Data Engineer Intern
SpazioDati Srl., Trento, Italy
Created Machine Learning models for the task of Postal Address Extraction from Free Text.
Teacher Assistant in Software Technology
Eötvös Loránd University, Budapest, Hungary
Taught Coding Principles, Java, CI, Architectures and Project management for Bachelor Students. Took the roles of Scrum Master, Project Manager.
Education
Master of Science in Data Science
University of Trento/Eötvös Loránd University, Budapest (Hungary) / Trento (Italy)
Graduated with 110/110 Cum Laude
Thesis Statement: Multilingual Address Extraction From Websites.
EIT Digital Master School Double Degree Program
Bachelor of Science in Computer Science
Eötvös Loránd University, Budapest
Graduated with 5/5 Grade
Thesis Statement: Development of a Corporate Management System with the help of Spring Framework
Projects
Cloud Resume Challenge
A production-ready serverless resume website built on AWS, demonstrating cloud architecture best practices, infrastructure as code, and modern CI/CD workflows. This project showcases end-to-end cloud engineering skills from infrastructure provisioning to automated deployments.
Architecture Highlights
- Infrastructure as Code (Terraform): All AWS resources provisioned and managed declaratively, including S3 buckets, CloudFront distribution, Route53 DNS records, ACM certificates, Lambda functions, and DynamoDB tables. State stored in versioned S3 backend with DynamoDB state locking to prevent concurrent modifications.
- CloudFront CDN: Global content delivery with edge caching, Origin Access Control (OAC) for secure S3 access, custom SSL/TLS certificate, and geo-restrictions for European traffic.
- GitHub Actions CI/CD: Automated testing and deployment pipeline with branch-based workflows - tests run on feature/develop branches, full deployment to AWS on main branch merges.
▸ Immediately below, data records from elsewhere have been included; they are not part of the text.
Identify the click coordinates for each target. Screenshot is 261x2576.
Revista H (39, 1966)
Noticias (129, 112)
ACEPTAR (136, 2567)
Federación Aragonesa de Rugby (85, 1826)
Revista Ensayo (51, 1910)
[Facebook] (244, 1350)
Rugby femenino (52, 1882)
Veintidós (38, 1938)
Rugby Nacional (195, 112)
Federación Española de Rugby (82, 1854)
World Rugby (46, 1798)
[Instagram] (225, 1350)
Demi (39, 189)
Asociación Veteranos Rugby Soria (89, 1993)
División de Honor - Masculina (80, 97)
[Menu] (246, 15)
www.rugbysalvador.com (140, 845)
Includes HTML validation, JavaScript linting, S3 sync, and CloudFront cache invalidation.
- Serverless View Counter: Lambda Function URL with Python runtime, atomic DynamoDB updates, CORS protection, and sub-second response times for real-time visitor tracking.
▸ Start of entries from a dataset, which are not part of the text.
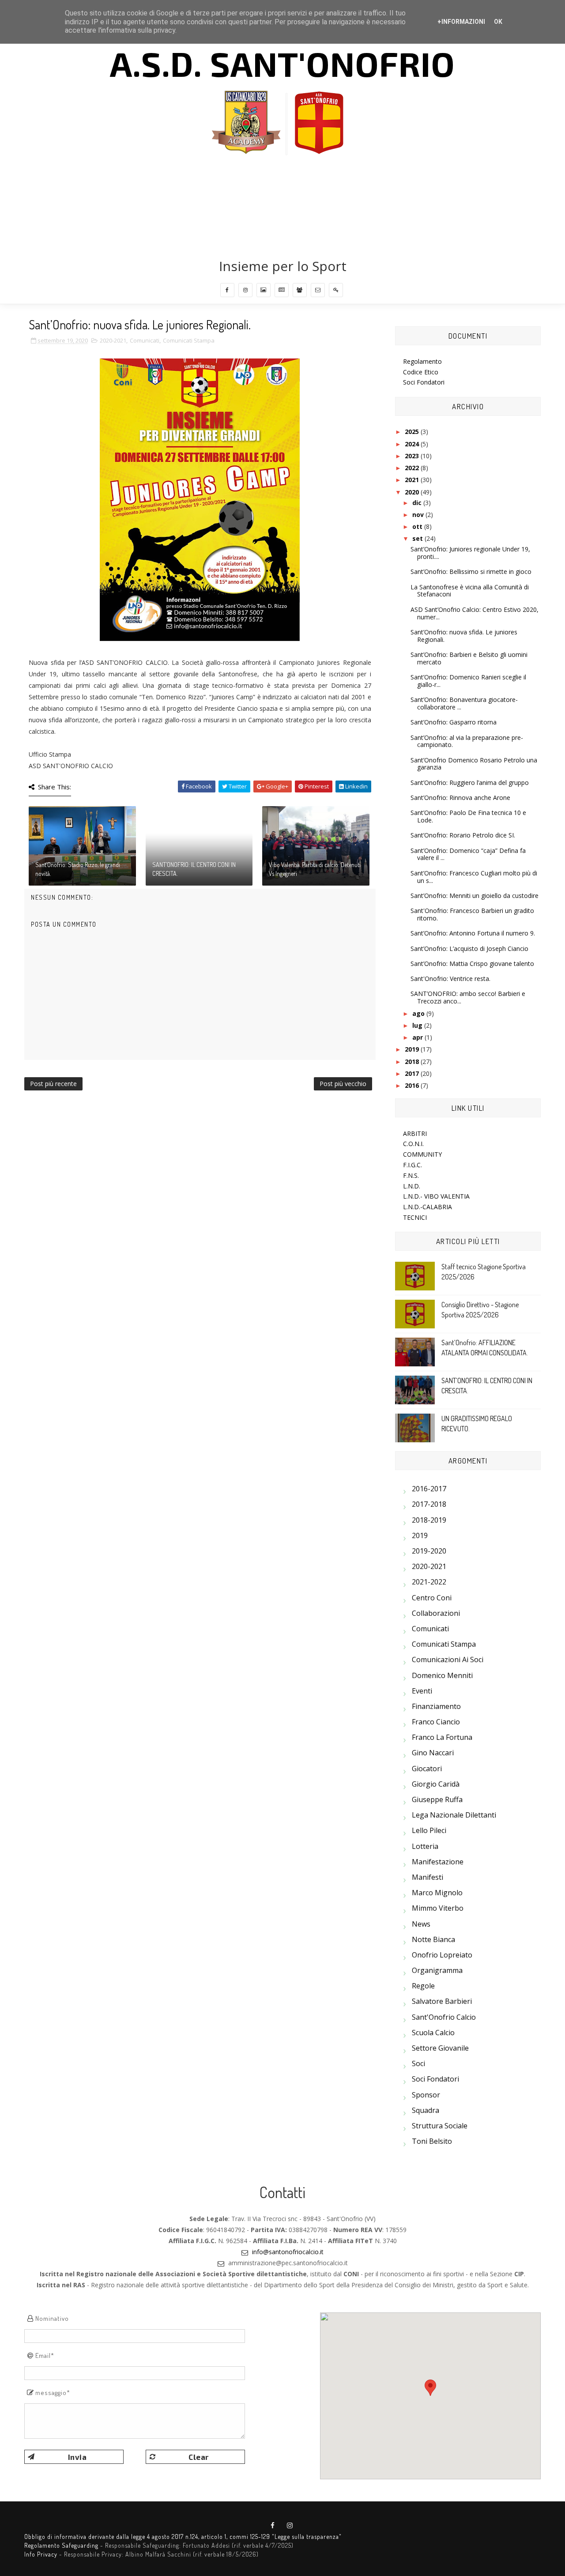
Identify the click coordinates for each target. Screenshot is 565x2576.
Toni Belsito (432, 2141)
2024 (413, 444)
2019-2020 (429, 1551)
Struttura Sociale (439, 2126)
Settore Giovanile (440, 2048)
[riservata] (336, 290)
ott (418, 526)
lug (418, 1025)
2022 (413, 468)
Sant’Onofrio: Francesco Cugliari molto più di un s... (474, 877)
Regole (423, 1986)
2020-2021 (113, 340)
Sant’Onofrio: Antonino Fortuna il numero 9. (473, 933)
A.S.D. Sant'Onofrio (282, 63)
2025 (413, 431)
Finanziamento (436, 1706)
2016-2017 (429, 1489)
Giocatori (427, 1768)
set (418, 538)
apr (418, 1037)
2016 (413, 1085)
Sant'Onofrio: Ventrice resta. (450, 978)
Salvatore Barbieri (442, 2001)
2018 (413, 1061)
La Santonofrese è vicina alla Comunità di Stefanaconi (470, 591)
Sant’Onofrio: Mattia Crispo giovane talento (472, 963)
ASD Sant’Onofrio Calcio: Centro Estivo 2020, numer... (475, 613)
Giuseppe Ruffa (437, 1799)
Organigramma (437, 1970)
- Route53 DNS Management: Custom domain with A/AAAA records aliased to CloudFront, automated DNS validation for SSL certificates.
- AWS Certificate Manager: Free SSL/TLS certificate with automatic renewal, deployed in us-east-1 for CloudFront compatibility.
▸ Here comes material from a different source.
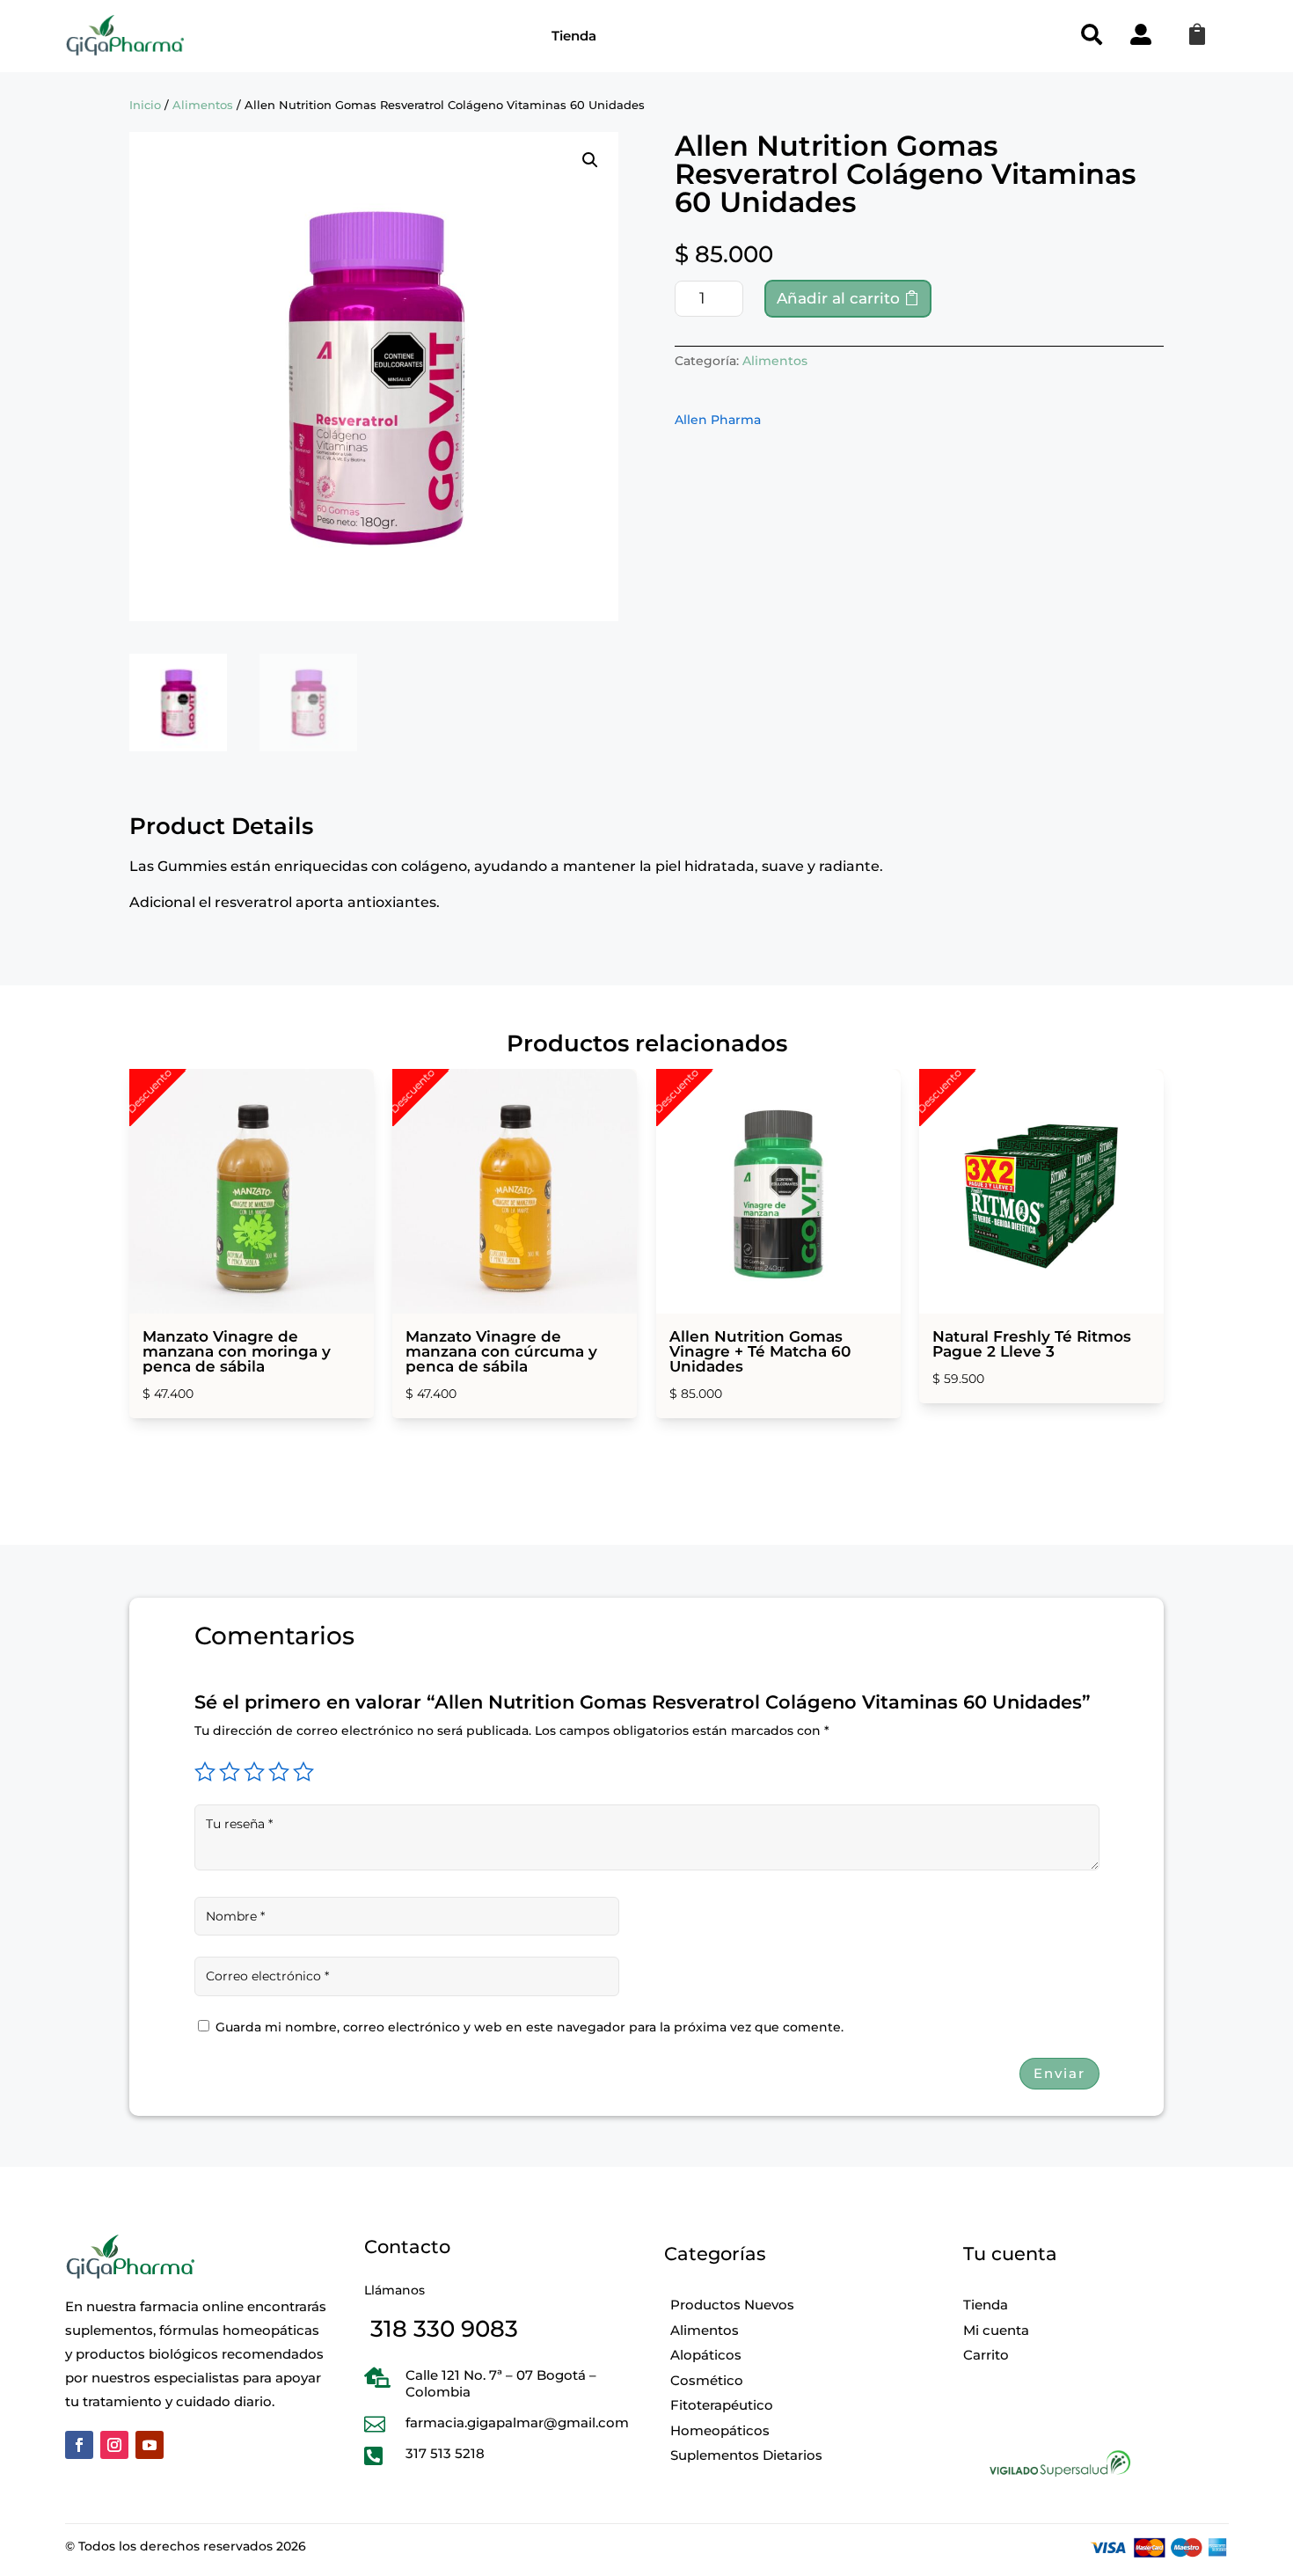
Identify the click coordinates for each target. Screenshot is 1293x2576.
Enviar (1059, 2073)
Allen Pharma (718, 420)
- S3 Static Hosting: Versioned bucket with encryption at rest, private access via CloudFront OAC, optimized cache headers for performance.
- DynamoDB: Serverless NoSQL database with on-demand billing, atomic increment operations, and single-digit millisecond latency.
Separation of Concerns
- Terraform manages infrastructure: Long-lived resources like S3 buckets, CloudFront, DNS, certificates, Lambda, and DynamoDB.
- GitHub Actions manages content: Website files (HTML, CSS, JS, images) deployed automatically on code changes.
Certifications
AWS Certified Cloud Practitioner
Amazon Web Services (2023)
HashiCorp Certified Terraform Associate
HashiCorp (2025)
Achievements
Migrated legacy batching pipelines to streaming solutions
We maintained large-scale legacy pipelines, processing data using batching solutions. With my team, we have successfully migrated away from these legacy systems and replaced them with state-of-the-art streaming solutions, providing live updates and more a cost-effective infrastructure.